Submitted by David Armiak on
A resolution calling for a radical rewrite of the U.S. Constitution is once again moving in the Wisconsin Legislature.
The Republican-backed Senate Joint Resolution 8/Assembly Resolution 9 calls for a constitutional convention to propose sweeping amendments to the country's founding document to curtail the powers of the federal government. Under Article V of the Constitution, at least two-thirds of the states must submit applications in order to convene a constitutional convention.
Both 2021 resolutions have been voted out of committee with the Senate version awaiting scheduling for a floor vote.

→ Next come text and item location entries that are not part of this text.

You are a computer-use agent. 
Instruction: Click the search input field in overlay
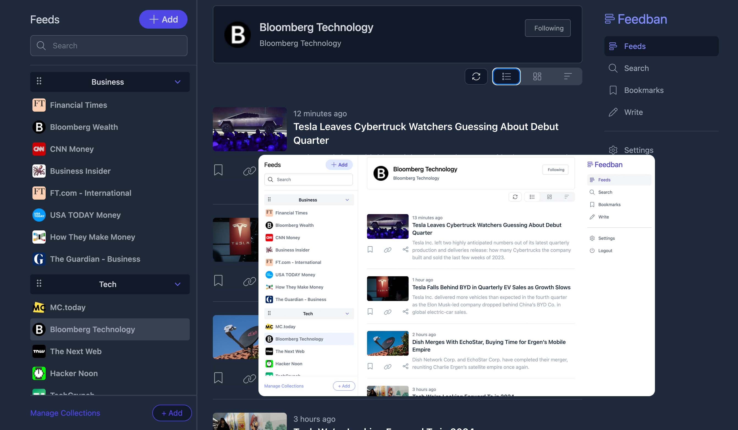click(x=308, y=179)
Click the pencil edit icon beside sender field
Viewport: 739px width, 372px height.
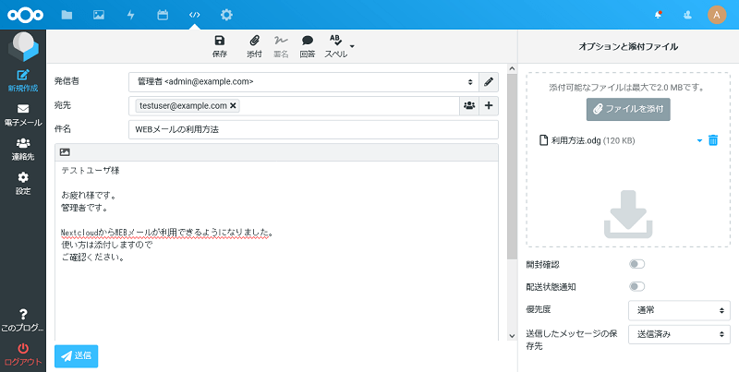[x=489, y=82]
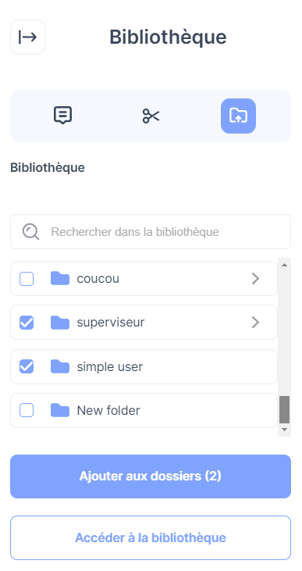This screenshot has height=571, width=302.
Task: Open the comments tab icon
Action: tap(63, 116)
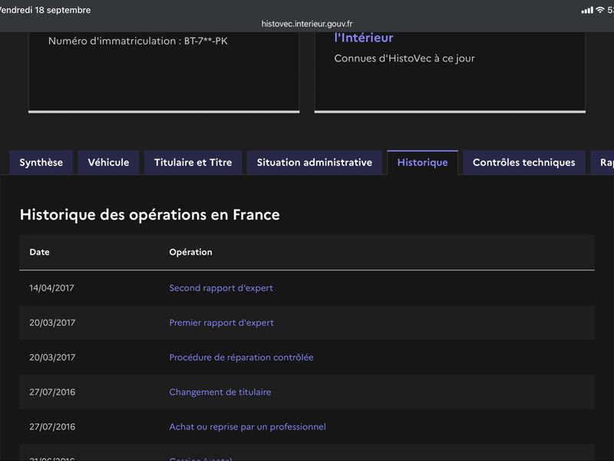
Task: Select the Historique tab
Action: pyautogui.click(x=423, y=162)
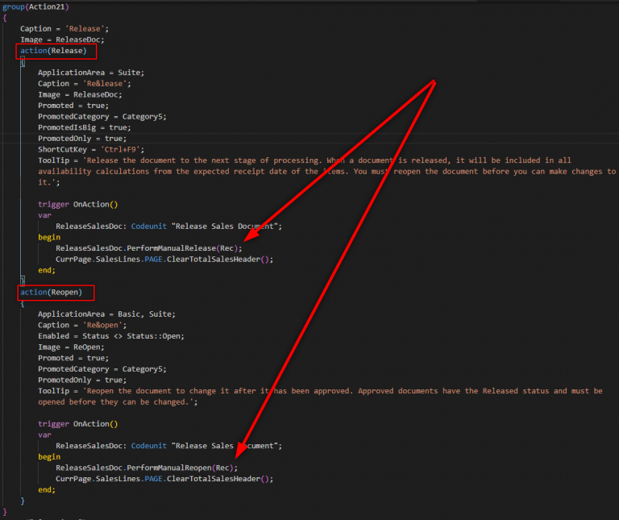Place cursor on PerformManualRelease(Rec) call
Screen dimensions: 619x520
coord(148,248)
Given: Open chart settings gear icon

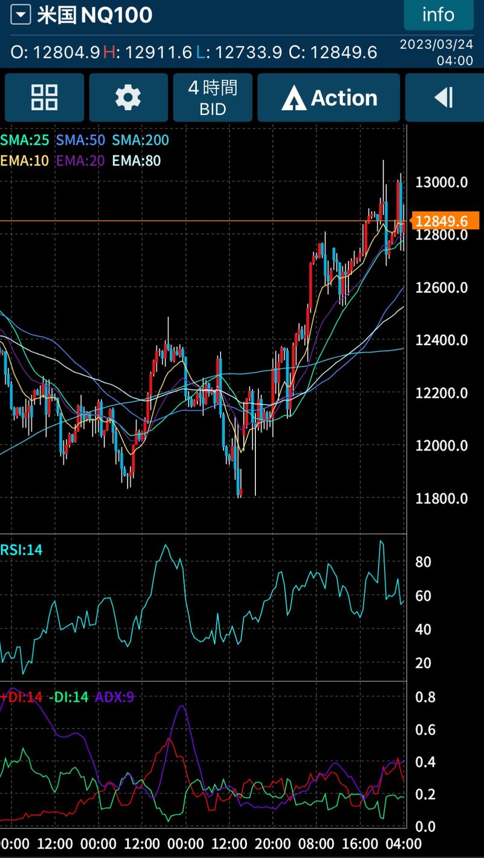Looking at the screenshot, I should [x=128, y=98].
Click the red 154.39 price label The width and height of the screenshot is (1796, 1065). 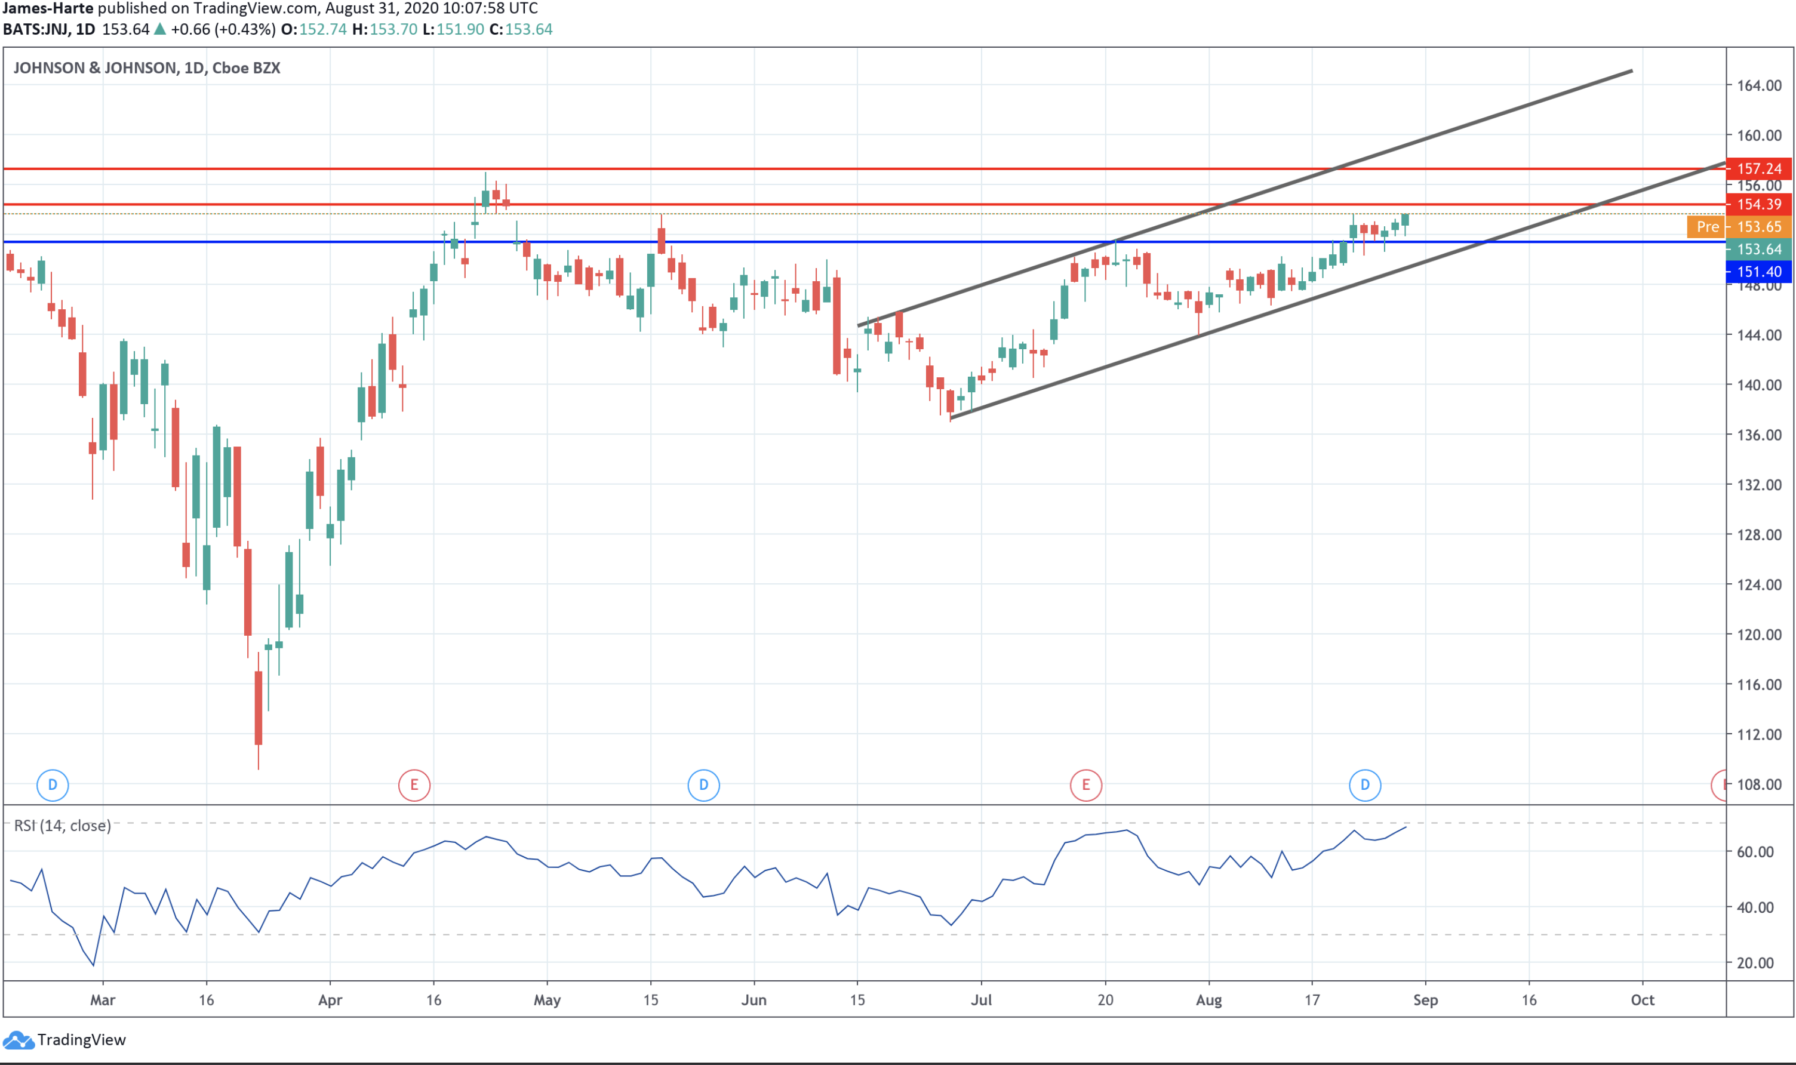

The resolution passed the Assembly almost entirely along partisan lines in 2020, but never saw a vote in the Senate. With former Senate Majority Leader Scott Fitzgerald's election to the U.S. House late last year, the prospects for a vote on the resolution now rest with Majority Leader Sen. Devin LeMahieu (R) and Senate President Chris Kapenga (R).
While neither are sponsors of the current resolution, Kapenga introduced a 2017 resolution based off of an American Legislative Exchange Council (ALEC) model that he claimed would limit a constitutional convention to requiring the federal government to balance its budget. That measure passed in both chambers.
ALEC is a pay-to-play operation where legislators and corporate lobbyists meet behind closed doors to adopt model legislation on a broad range of public policy issues.
A Center for Media and Democracy (CMD) review of the current sponsors of the joint resolution shows a whopping 16 have documented ties to ALEC.
When asked if he was worried about the Constitution being open to a full rewrite in 2017, Kapenga, also an ALEC lawmaker, told The Cap Times, "It would be illegal for them to vote on anything that's outside of the authority of the call."
But this time, Wisconsin lawmakers are considering the Convention of States (COS) resolution which is more broadly written to include limiting the powers and jurisdiction of the federal government alongside fiscal restraints and term limits.
In 2021, 42 COS resolutions have been introduced in 24 states.
Convention of State Action (COSA), a project founded by Mark Meckler and Eric O'Keefe and promoted by ALEC, is lobbying hard for the resolution, and is the only organization registered in favor with the Wisconsin Ethics Commission.
Meckler, who in addition to running a number of nonprofits recently became the interim president of the social media app Parler backed by the billionaire, right-wing megadonor Rebecca Mercer, testified in favor of the resolution at public hearings in the Assembly and Senate last month.
COSA, a registered 501(c)(4) nonprofit that is not required to disclose its donors by law, brought in close to $5 million in revenue in 2018, according to its latest available IRS filing. Meckler also heads up nonprofits the Convention of States Foundation (COSF), CSG Action (CSGA), and Defending Liberty (DF).
Latest available IRS filings for 2018 showed COSF annual revenue of $4.3 million; CSGA annual revenue of $581,000; and DF annual revenue of $180,000. In total, Meckler’s four nonprofits bring in over $10 million per year.
CMD previously traced millions in contributions to Meckler's nonprofits through dark money vehicles run by Trump's "judge whisperer" Leonard Leo and donor advised funds such as Vanguard Charitable Endowment Program, the Greater Houston Community Foundation, Donors Capital Fund, and DonorsTrust.
Wisconsin's O'Keefe serves on the board of all four of Meckler's organizations. O'Keefe is a right-wing political operative with strong ties to Charles and the late David Koch who serves as director for the right-wing blog Empower Wisconsin.
O'Keefe is well known for being a target of the 2012-2015 "John Doe" criminal investigation into possible illegal campaign coordination between Wisconsin Governor Scott Walker, Wisconsin Club for Growth (of which O'Keefe is a director), and numerous other dark money groups, until it was ended by the Wisconsin Supreme Court in July 2015.
Meckler told Empower Wisconsin in a post published on April 18, "What we are witnessing is a radical administration that is ruling by executive fiat. The only way to rein that in at the state level is through the Legislature, and the only way to do that at the federal level is through a Convention of States."